The use of an insufflated collection bag during minimally invasive hysterectomy or myomectomy that involved a power morcellator was successful in containing morcellation in a small series, according to the authors of the study.

"The benefits of morcellation under direct vision within an insufflated isolation bag include the potential reduction of tissue dissemination while preserving the well-known benefits of minimally invasive gynecologic surgery," said Dr. Sarah Cohen of the division of minimally invasive gynecologic surgery, Brigham and Women’s Hospital, Boston, and her associates (Obstet. Gynecol. 2014;124:491-7).

The technique entails placing the specimen into the 50-by-50-cm bag, insufflated in the peritoneal cavity, and using the power morcellator within the bag, which captures small fragments and fluids. It was used in 73 women who underwent uterine tissue morcellation at four institutions from January 2013 through April 2014; almost 70% had leiomyomas. No perforations were seen in the bags, and visual inspection revealed no dissemination of morcellated material. The technique is "evolving" and needs to be tested further, the investigators said.

The median operative time was 114 minutes (range, 32-380 minutes), and the median estimated blood loss was 50 mL (range, 10-500 mL). The median weight of the specimens was 257 g (range, 53-1,481 g). No cases required conversion to laparotomy, readmission, or reoperation; 78% of patients were discharged home the same day, Dr. Cohen and her associates reported.

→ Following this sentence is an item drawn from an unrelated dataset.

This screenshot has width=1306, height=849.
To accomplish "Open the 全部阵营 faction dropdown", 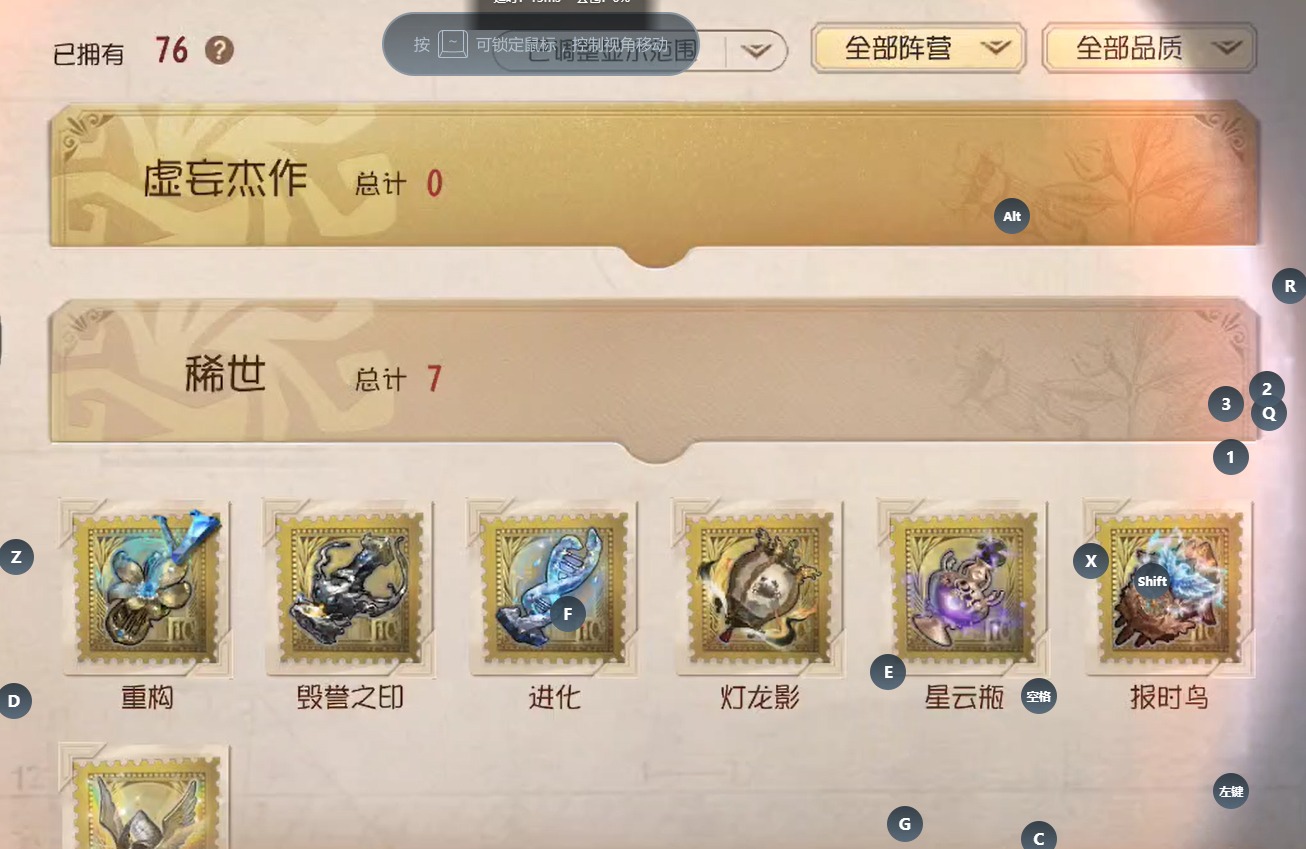I will point(918,49).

In an accompanying editorial, Dr. Charles R. Rardin said that although morcellating within a bag to mitigate the risk of spreading tissue during procedures that involve power morcellation "may appear to be a tempting solution, there are several issues and questions regarding the plausibility, safety, and efficacy of in-bag morcellation" (Obstet. Gynecol. 2014;124:489-90).

This study, which did not formally investigate the integrity of the bag or spread of tissue, primarily addressed "the technical plausibility of in-bag morcellation during laparoscopic myomectomy or hysterectomy (supracervical or total)," he wrote, noting that whether tissue had spread beyond the bag "was essentially assessed by a visual judgment by the surgeon."

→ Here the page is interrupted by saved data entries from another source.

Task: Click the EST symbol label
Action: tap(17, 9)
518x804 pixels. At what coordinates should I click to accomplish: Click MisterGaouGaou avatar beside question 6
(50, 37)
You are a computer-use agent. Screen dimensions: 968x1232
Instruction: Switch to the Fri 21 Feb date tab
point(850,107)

Dr. Rardin of the division of urogynecology in the department of obstetrics and gynecology at Women and Infants’ Hospital, Providence, R.I., described the study "as a first scientific step toward understanding whether this is a viable answer."

He did suggest that although comparative data were lacking, gynecologic surgeons should remember their skills at performing vaginal hysterectomy with extraction techniques, the "original minimally invasive surgery."

Before publication of this article, the Food and Drug Administration held a 2-day meeting of its Obstetrics and Gynecology Devices Advisory Panel in July 2014 to discuss the benefits, risks, and clinical role of laparoscopic power morcellators (LPMs) in the treatment of women with uterine fibroids.

Panelists also discussed strategies that might reduce the risks of morcellation disseminating cancerous tissue into the pelvis and abdomen of women with an unsuspected uterine sarcoma or leiomyosarcoma. Two panelists said that LPMs should not be used for gynecologic indications until better data are available, and during the open public hearing, Dr. Hooman Nourchashm, a cardiothoracic surgeon, reiterated his call for a worldwide moratorium on all gynecologic tissue morcellation devices and on the practice of intracorporeal uterine morcellation during minimally invasive hysterectomy. He and his wife, anesthesiologist Amy Reed, who was diagnosed in 2013 with stage IV leiomyosarcoma after undergoing a hysterectomy with morcellation at the age of 40 for what was thought to be benign fibroids, are leading a campaign calling for the ban.

At the end of July 2014, Ethicon initiated a worldwide withdrawal of the company’s morcellation devices because of the uncertainty over the risk-benefit profile of these devices when used in hysterectomies and myomectomies for women with fibroids, the company announced in a letter. It is the only company manufacturing or distributing LPMs to have done so at press time. There are five other manufacturers or distributors of LPMs with gynecologic indications that have been marketed in the past year, according to the FDA.

Dr. Rardin said he had no relevant financial disclosures. One of the study’s authors, Dr. Tony Shibley, who developed the technique, is developing a device to "facilitate contained morcellation" with Advanced Surgical Concepts, a company based in Dublin. The remaining authors did not report any potential conflicts of interest.